Sunday, May 29, 2005

in case of emergency, break glass.

feeling the pits. mind's a blank. can't seem to do anything right. feels like i got dumb overnight. ok, for those who beg to differ, yes, maybe i got dumber. it's either that or the world just got way too smart for me. sigh.

end of another week finally. some good, mostly bad. don't know if i made any sense in my assignments. definitely didn't make any sense for my presentations. it's amazing how i thought i could conduct a presentation without any note cards, leaving my tiny brain to regurgitate what i was supposed to say verbally. total disaster. made a total fool of myself in front of everyone who bothered to attend the tute. wished i could kill myself there and then. maybe not. wished i could kill them so that my clown act would be kept secret forever.

sad sad sad. i pray for wisdom everynight and yet i wake up feeling more stupid than before. so running out of options. feel like dying. like right now.

Saturday, May 07, 2005

the late night news: your guide to self-annihilation.

11pm. you're sleepy. find yourself in a dreamy state..... glad that the day is finally over. you move along to the next tv programme after a teenybopper flick and hey... current affairs. so much to find out about the events shaking up the world we view as unbelieveable.

newscaster starts off the programme by revealing the highlights:

1. more suspects arrested for the Bali heroin drug bust in Australia. apparently they figured that the 9 people who were convicted earlier for drug-trafficking are actually linked to a drug syndicate based down-under.
2. depressed stockbroker who committed suicide after losing a ton of money on the stock exchange receives a grand funeral.

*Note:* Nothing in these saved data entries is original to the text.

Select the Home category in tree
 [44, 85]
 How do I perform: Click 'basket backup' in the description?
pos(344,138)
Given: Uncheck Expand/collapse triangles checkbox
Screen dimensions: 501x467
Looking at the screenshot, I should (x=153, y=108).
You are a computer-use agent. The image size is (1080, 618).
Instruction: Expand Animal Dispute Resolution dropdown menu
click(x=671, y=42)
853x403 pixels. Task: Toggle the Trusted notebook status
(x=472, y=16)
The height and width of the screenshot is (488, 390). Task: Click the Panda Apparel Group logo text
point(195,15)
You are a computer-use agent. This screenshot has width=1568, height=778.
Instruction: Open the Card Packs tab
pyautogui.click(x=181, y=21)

yay..... so much for the news these days.... now you know why people always say that 'no news is good news.' i wonder how it feels to be the newscasters reporting them.... i wouldn't be surprised if some of them actually had to see a shrink to free themselves after taking in all these 'undesirable' knowledge. occupational hazard....too bad. you can't expect to be paid 6-figures annual wages for just sitting pretty in front of the camera and talk.

back to the news. it's just been all about Bali these days.... it's no longer just a hot tourist destination. now we're talking bigger things. drugs. and gone are the days where drug syndicates hire sad and broke asians as their courier pigeons. it seems now even caucasians want to be in the loop too. but trafficking drugs to Bali? for goodness sake, locals there are planting those shit right in their own backyard! and it doesn't help that the penalty for drug-trafficking in Bali is death. wooo... wonder where they got the idea of capital punishment from. kudos to those 9 aussies who tried and failed though, they gambled big and lost big... but hey, chin up... if any of them manages to escape the gallows and set themselves up for 25 years imprisonment instead, there's always a second chance to make up for the first failed attempt.

depression led stockbroker to committing 'kamikaze'. father of 2. estranged from wife. lost heaps of money. link all 3 factors together and really, there's only one obvious solution right? he possibly might have did the right thing. you may say he's being real selfish for leaving his 2 sons without a dad but seriously, who wants a daddy who pops pills all day to suppress his mental unstability, face wrinkled up to a prune and space out 90% of the time? i believe they're much better off now... at least there's one less person to worry about and to be affected by....and all the misery. interestingly, well-wishers at his wake was encouraged to donate money to some organization towards the treatment for depression. laughable.. at least to me. only one thing can cure depression. and i'm sure you can figure that out. alternatively, just ask our dead mr. stockbroker.